Mais aujourd’hui, c’est toi qui entres dans cette liste que tu rapportais si
souvent avec des mots lourds de sens.
Notre rencontre remonte aux années 1970, à Badala Sema 1, ce quartier
qui a vu croiser nos chemins pour la première fois. Tes parents et ceux
d’Abdoul figuraient parmi les premiers habitants de cet endroit, qui s’est
peuplé petit à petit.
Ton père, Abdoulaye Keita, fut une personnalité respectée, chef du
quartier de Badala Sema 1. On te surnommait alors avec fierté « Dugutigi
den », ou encore « Kossilabougou », en hommage au village natal de
Kita, d’où il venait. Transporteur de profession, cet homme, à la fois
analphabète mais avide de savoir et d’éducation, tenait à ce que tu
combines école et apprentissage de son métier. Il te confiait aux
chauffeurs qu’il employait — parfois peu scrupuleux — pour s’assurer
que tu t’endurcisses au contact du travail et que tu incarnes les valeurs
qu’il affectionnait tant.
Ne disposant pas de diplômes ni d’études longues, ton vieux père avait
décidé de t’initier au métier du transport. Tu en comprenais déjà les
codes et tu te débrouillais bien lorsqu’il s’agissait de naviguer dans les
méandres de cette activité.
Un jour, persuadé que tu en avais le droit, tu t’es approprié deux pneus
usés pour les revendre à dix mille francs maliens au vieux vulcanisateur
installé entre deux ruelles du marché, près de la mosquée. Tu te voyais
déjà profiter d’un excellent week-end, mais ton père, vigilant, te
convoqua sans tarder. Ne soupçonnant rien, tu m’as demandé de
t’accompagner. J’ai accepté avec plaisir, comme à l’accoutumée. Ce jour-
là, cependant, ton père ne s’est pas beaucoup attardé sur moi. Il te lança
aussitôt : « Gaoussou, où sont mes pineus ? » À deux reprises, puis trois, il
leva les yeux et s’adressa à moi : « Konaté, dis à Gaoussou de me ramener
mes pineus. ».
En silence, je t’ai fait signe d’obtempérer. Mais la situation prit un
tournant inattendu : le vulcanisateur, qui semblait en savoir un peu sur le
droit, essaya de nous convaincre qu’il ne pouvait pas toucher à une vente
qu’il considérait comme parfaite dès lors qu’il y avait accord sur la chose
et le prix. Je l’entendais d’autant plus que c’était en écho à mes
enseignements tout frais de deuxième année d’université à Bordeaux.

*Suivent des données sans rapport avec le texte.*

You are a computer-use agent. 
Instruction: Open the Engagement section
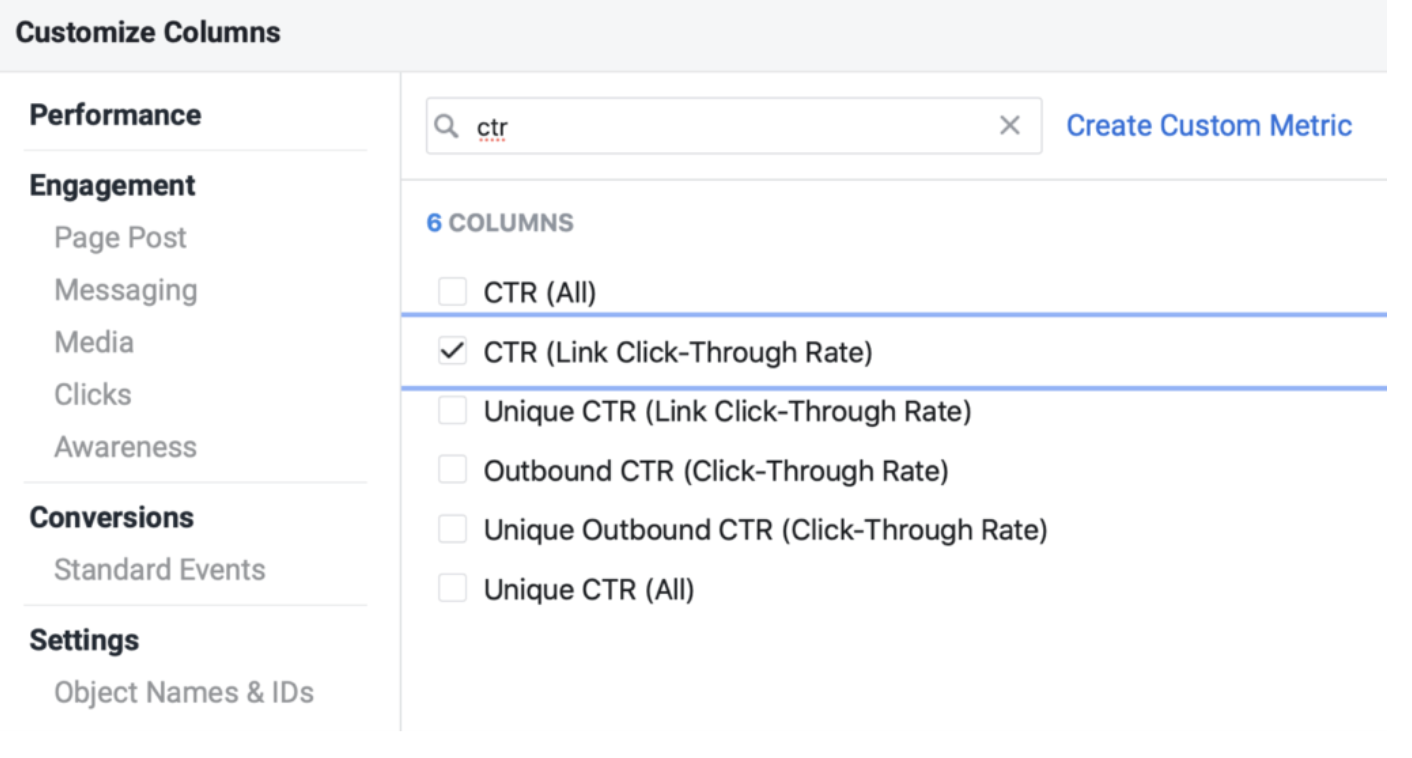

Ta vie était un équilibre unique entre les exigences de tes parents et ton
amour pour ta grande fratrie. Il y avait tes sœurs, Marietou, que tu
rejoins aujourd’hui, Mamou, Dramane, entre autres, mais aussi Lala. Les
liens que tu avais entretenus avec eux étaient profonds, solides, et
remplis d’une affection indéfectible.
Quand est venu le temps de choisir une épouse, c’est ta sœur Marietou
qui t’avait présenté celle qui allait devenir ton pilier : Néné, issue de cette
grande famille Cissé. J’ai rarement connu union aussi belle et
harmonieuse que la vôtre. Vous avez construit ensemble une vie remplie
d’amour et d’enfants merveilleux, chacun à ton image. Je me souviens
encore de ta première fille, Mamy, que j’ai eu l’honneur de tenir dans mes
bras à sa naissance. Et Gafou, affectueusement surnommé « 1kg9 » par
moi-même, en souvenir de son poids de naissance. Ironie cruelle du
destin, cette joie d’un nouveau-né, survenue il y a seulement trois jours,
n’aura pu t’être offerte en tant que grand-père.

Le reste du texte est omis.